Watkin Jones & Son Ltd V Lidl UK GMBH (Part II)
Technology and Construction Court
His Honour Judge Humphrey LLoyd QC
27 December 2001
The contract incorporated JCT 98. The adjudicator in the first adjudication decided that the contractor should be paid the full amount of what the adjudicator held was the contractor’s interim payment application on the ground that the employer had failed to serve any notice of withholding under clause 30.3.3 or .4 with the result that clause 30.3.5 (automatically) came into operation and required the employer to pay the full amount of the payment application. The employer began a second adjudication and described the dispute as relating to the properly calculated (revised) sum which the contractor should have applied for and sought a decision that the sum properly payable under the application was such revised sum. The adjudicator resigned on the ground that he did not have jurisdiction to determine the dispute. Another (third) adjudicator was appointed who took the view that he did have jurisdiction. The contractor contended that this (third) adjudicator did not have jurisdiction and applied for a declaration to this effect.

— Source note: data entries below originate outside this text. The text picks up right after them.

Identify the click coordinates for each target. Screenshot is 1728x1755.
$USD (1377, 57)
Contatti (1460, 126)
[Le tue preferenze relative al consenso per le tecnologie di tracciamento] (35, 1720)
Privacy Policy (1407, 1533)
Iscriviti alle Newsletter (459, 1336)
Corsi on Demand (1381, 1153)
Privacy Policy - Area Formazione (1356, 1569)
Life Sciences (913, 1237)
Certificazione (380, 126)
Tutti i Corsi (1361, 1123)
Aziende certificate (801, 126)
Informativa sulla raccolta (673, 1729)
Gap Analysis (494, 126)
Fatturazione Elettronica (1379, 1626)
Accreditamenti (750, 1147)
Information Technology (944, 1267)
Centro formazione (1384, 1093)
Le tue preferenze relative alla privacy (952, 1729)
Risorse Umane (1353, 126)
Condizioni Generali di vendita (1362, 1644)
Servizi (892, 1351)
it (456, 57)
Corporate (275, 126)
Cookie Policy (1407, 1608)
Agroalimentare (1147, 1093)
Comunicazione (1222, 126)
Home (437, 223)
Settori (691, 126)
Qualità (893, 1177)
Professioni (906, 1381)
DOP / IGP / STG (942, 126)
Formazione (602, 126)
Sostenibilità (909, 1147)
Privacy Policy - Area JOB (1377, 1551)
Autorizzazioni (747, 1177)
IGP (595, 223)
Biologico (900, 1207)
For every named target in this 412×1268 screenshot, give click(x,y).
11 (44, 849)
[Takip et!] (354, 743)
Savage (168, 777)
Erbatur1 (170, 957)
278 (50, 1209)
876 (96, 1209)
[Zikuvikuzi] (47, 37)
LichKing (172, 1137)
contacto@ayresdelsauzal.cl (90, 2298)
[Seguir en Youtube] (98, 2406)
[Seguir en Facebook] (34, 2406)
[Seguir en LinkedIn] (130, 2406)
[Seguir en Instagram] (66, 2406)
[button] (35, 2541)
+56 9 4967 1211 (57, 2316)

Judge LLoyd granted the declaration. The contractual machinery of JCT 98 was precise and meant that if the employer did not give a notice under clause 30.3.3 or .4, the amount of the interim payment application had to be paid in full. The employer’s attempt to avoid its failure to give a notice under clause 30.3.3 or .4 by trying in the first adjudication to characterise the application as one for a final account was (rightly) rejected by the first adjudicator. It was not open to the employer to go back over the ground covered in the first adjudication in the subsequent adjudication by seeking to argue in the subsequent adjudication that the valuation which ought to have been the subject of the payment stemming from the payment application was other than that applied for by the contractor insofar as the route by which that contention could and should have been raised was that provided for by clause 30.3.3.
A disappointed defendant will not be able to have a “second bite at the cherry” by instigating a second adjudication if the subject matter of the dispute referred is in effect the same as the dispute already decided.